> **TEXTO APRESENTADO**
________________________

Como tal, além da vertente negativa, o princípio do contraditório comporta atualmente uma dimensão positiva, que proíbe a prolação de decisões surpresa e que visa salvaguardar a influência das partes na decisão a proferir pelo tribunal, seja sobre questões adjetivas ou substantivas.
Nessa dimensão positiva, salvos os casos excecionais consentidos pela lei adjetiva, que têm em vista salvaguardar outros valores ou interesses que a lei, em determinadas situações específicas, considera preponderantes, ao juiz, sob pena de nulidade da decisão que vier a proferir, não é lícito proferir, oficiosamente ou a requerimento das partes, qualquer decisão sobre questões de direito ou de facto, sejam elas adjetivas ou substantivas, sem que a todas as partes tenham tido efetiva oportunidade de num prazo razoável, sobre elas se poderem pronunciar e de, assim, influenciar a decisão que vai ser proferida pelo tribunal.
Compreende-se, por isso, que o art. 615º, n.º 1, al. d) fulmine de nulidade a decisão em que o juiz deixe de pronunciar-se sobre questões que devesse apreciar, salvo se o conhecimento destas estiver prejudicado pela solução dada a outras (art. 608º, n.º 2) – nulidade por omissão de pronúncia -, ou quando conheça de questões de que não podia conhecer, por não terem sido suscitadas pelas partes e não serem do conhecimento oficioso do tribunal (art. 608º, n.º 2) – nulidade por excesso de pronúncia -, o que tem a ver com a causa de pedir, isto é, com os fundamentos do pedido, e a al. e), do n.º 1 daquele preceito, fulmine a decisão com a mesma consequência jurídica da nulidade quando nela o juiz condene em quantidade superior ou em objeto diverso do pedido (o que se relaciona com a pretensão).
Causa de pedir e pedido conformam, assim, necessariamente o thema decidendum, isto é, o campo dentro do qual o tribunal se tem (e pode) mover, quer em sede de instrução da causa, quer em termos de decisão a proferir.

________________________

> **EXTRATO DE DADOS**

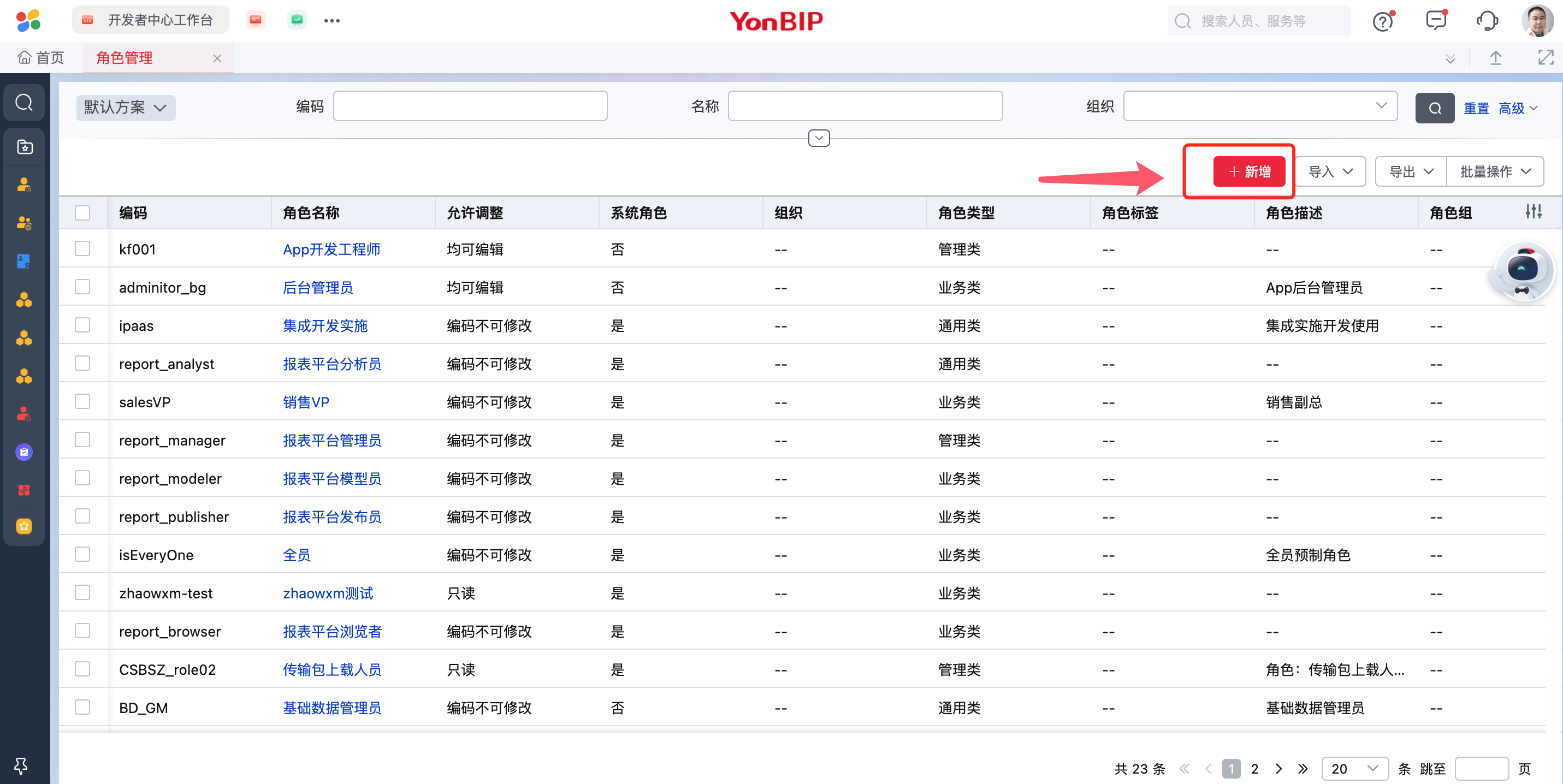Image resolution: width=1563 pixels, height=784 pixels.
Task: Open the 批量操作 dropdown
Action: 1494,171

________________________

> **ENUNCIADO DA TAREFA**
Enumere todas as situações em que, segundo o texto sobre o princípio do contraditório, o art. 615º, n.º 1 fulmina a decisão com nulidade.

> **RESPOSTA ESPERADA**
- Omissão de pronúncia: o juiz deixa de se pronunciar sobre questões que devesse apreciar, salvo se o conhecimento destas estiver prejudicado pela solução dada a outras (al. d)).
- Excesso de pronúncia: o juiz conhece de questões de que não podia conhecer, por não terem sido suscitadas pelas partes e não serem do conhecimento oficioso do tribunal (al. d)).
- O juiz condena em quantidade superior ao pedido (al. e)).
- O juiz condena em objeto diverso do pedido (al. e)).